The nucleotide-binding oligomerization domain (NOD)-like receptor, or nucleotide-binding (NBD) leucine-rich repeat receptor (NLR) family, comprises a group of evolutionarily conserved intracellular pattern recognition receptors (PRRs) that are critical for innate immunity and broader physiological and pathological processes. In humans, the NLR family plays a central role in inflammatory cell death, known as pyroptosis, by acting as intracellular sensors that trigger the assembly of inflammasomes.

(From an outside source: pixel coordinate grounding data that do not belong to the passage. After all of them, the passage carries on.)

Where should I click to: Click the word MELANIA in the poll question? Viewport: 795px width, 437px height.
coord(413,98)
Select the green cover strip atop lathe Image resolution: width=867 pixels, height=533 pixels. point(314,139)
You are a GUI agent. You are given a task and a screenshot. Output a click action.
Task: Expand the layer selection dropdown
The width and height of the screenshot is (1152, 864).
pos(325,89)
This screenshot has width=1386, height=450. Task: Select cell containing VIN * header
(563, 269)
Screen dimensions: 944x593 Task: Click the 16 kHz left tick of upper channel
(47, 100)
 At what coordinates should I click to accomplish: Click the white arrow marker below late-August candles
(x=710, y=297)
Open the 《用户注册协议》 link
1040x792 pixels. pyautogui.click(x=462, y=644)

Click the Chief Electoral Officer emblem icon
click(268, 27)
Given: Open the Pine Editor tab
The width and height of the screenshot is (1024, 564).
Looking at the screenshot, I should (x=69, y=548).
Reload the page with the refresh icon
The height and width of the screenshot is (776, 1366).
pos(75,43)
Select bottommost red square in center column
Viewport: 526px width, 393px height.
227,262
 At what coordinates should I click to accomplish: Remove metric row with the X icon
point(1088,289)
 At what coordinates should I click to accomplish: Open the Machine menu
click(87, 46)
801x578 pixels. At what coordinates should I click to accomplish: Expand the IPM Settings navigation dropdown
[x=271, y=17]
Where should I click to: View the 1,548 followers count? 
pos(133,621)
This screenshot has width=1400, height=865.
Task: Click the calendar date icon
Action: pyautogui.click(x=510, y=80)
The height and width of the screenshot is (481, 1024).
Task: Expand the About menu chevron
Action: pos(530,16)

These inflammasomes eventually lead to the activation of inflammatory caspases and the cleavage of key substrates, such as pro–IL-1β, pro–IL-18, and gasdermin D (GSDMD), which oligomerizes to form pores in the plasma membrane. Recent structural studies have illuminated the molecular transitions that underpin inflammasome activation, revealing how these complexes shift from autoinhibited states to dynamic supramolecular signaling platforms. Plant and bacterial NLRs do not form inflammasomes upon activation, but they assemble into resistosomes or similar supramolecular platforms, respectively. This chapter synthesizes advances in our understanding of the structural architecture, assembly principles, and regulatory mechanisms of typical supramolecular complex platforms that mediate innate immunity and cell death. By linking molecular insights to functional outcomes, we highlight their roles in innate immune regulation and cell death.